** Opening Data excerpts block **

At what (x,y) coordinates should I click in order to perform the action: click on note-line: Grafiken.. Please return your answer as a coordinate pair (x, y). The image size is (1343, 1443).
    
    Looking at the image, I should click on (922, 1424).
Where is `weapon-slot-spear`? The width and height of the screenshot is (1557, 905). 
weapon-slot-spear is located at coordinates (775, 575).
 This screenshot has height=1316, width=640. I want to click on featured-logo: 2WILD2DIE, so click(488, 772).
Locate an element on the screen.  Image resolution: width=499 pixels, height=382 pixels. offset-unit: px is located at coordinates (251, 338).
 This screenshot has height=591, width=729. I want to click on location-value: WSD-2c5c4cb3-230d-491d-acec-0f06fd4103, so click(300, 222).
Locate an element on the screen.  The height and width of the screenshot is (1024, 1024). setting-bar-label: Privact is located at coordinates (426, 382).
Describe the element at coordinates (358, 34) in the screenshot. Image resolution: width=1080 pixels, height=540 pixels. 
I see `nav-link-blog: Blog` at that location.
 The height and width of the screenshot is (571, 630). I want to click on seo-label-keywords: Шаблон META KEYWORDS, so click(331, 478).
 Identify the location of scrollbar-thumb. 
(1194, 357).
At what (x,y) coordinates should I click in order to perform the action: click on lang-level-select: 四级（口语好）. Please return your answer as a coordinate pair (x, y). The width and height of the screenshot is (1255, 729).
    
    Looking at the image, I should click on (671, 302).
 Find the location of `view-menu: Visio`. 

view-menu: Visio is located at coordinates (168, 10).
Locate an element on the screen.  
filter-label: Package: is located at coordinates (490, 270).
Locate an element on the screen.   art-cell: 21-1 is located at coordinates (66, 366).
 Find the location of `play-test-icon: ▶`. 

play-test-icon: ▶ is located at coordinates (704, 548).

** Closing Data excerpts block **

_What the task asks_
Copy verbatim the section of the listing that begins with the line containing "coordinates (426, 382)." and ends with the line containing "(1194, 357).", including both of those lines.

_Task response_
Locate an element on the screen.  The height and width of the screenshot is (1024, 1024). setting-bar-label: Privact is located at coordinates (426, 382).
Describe the element at coordinates (358, 34) in the screenshot. Image resolution: width=1080 pixels, height=540 pixels. 
I see `nav-link-blog: Blog` at that location.
 The height and width of the screenshot is (571, 630). I want to click on seo-label-keywords: Шаблон META KEYWORDS, so click(331, 478).
 Identify the location of scrollbar-thumb. 
(1194, 357).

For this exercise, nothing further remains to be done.